── Extracted entries

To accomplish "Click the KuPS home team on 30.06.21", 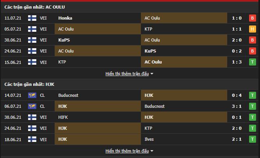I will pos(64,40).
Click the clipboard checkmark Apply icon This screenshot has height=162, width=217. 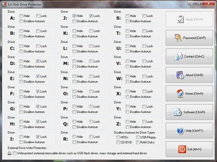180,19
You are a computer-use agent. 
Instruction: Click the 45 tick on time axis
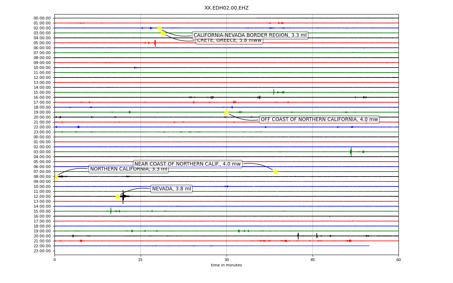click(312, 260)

────

__Short problem__
Rewrite the items starting at the line containing "You are a computer-use agent." and ending at the last item, keeping the requests and raising every coordinate in the answers by 102. Leave the pictures out.

__Solution for this problem__
You are a computer-use agent. 
Instruction: Click the 45 tick on time axis
click(414, 362)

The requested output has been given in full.